Quinn was in the starting lineup, playing centerfield and batting sixth, against Colorado right-hander Kyle Freeland.
The transaction involving Herrera and Quinn temporarily solved a roster riddle for the Phillies. Quinn’s 20-day rehab stint was due to expire next week and he had to go on the 25-man roster because he is out of minor-league options. The Phils would have had to clear room for him by subtracting a player, possibly outfielder Aaron Altherr or outfielder Nick Williams. Like Quinn, Altherr is out of options so he could be a trade candidate. Williams can be sent to the minors.
The Phillies could still have to face this decision soon because it does not sound as if Herrera will need significant time on the IL. He has a minor hamstring injury.
“He reported today with mild soreness, a little bit tender to the touch,” manager Gabe Kapler said. “At that point, we knew it was going to be a couple of days and if it’s going to be a couple of days we need to protect the ballclub and protect Odubel.”
Herrera said he did not believe he would need more than 10 days on the IL.
Quinn, exciting but oft-injured, could ultimately push Herrera for time in centerfield.
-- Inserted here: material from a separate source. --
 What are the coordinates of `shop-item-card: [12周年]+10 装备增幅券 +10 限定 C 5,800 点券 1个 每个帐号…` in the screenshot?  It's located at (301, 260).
He has game-changing speed and gap power.
“When he hits a single, we see it as a possible double or triple or he can score easily from first base on a single,” Kapler said. “He’s just different than a lot of guys in the league.”
Quinn suffered an oblique strain in spring training.
“I’m ready to go,” he said. “I’m excited.”
Kapler said Quinn would not be the only player to gets reps in centerfield while Herrera was out. Altherr figures to get some time. Scott Kingery could also get some time there, possibly next week in New York. For now, however, Kingery is at shortstop, possibly for the next two or three days, as Jean Segura deals with hamstring tightness. Segura has not been placed on the IL. The Phillies are carrying utility infielder Phil Gosselin as insurance and going with just seven relievers. They typically carry eight.